### Short task
Give back the text of every item below word for word, leaving out the pictures.

### Given data
· · ·
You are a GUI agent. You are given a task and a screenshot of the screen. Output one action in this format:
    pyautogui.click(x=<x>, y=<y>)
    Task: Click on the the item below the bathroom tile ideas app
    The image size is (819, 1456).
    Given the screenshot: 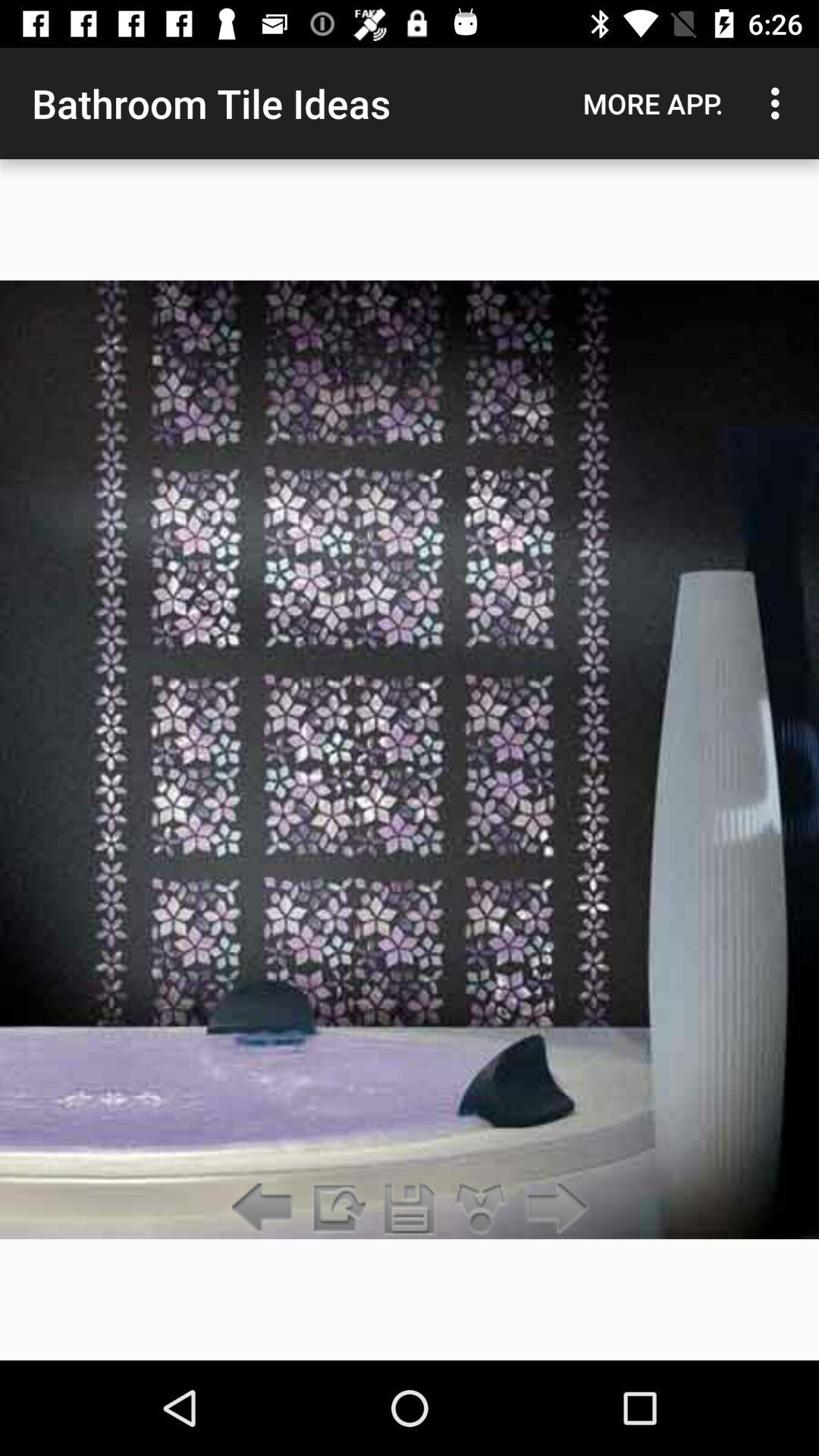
· · ·
### Reply
You are a GUI agent. You are given a task and a screenshot of the screen. Output one action in this format:
    pyautogui.click(x=<x>, y=<y>)
    Task: Click on the the item below the bathroom tile ideas app
    The image size is (819, 1456).
    Given the screenshot: 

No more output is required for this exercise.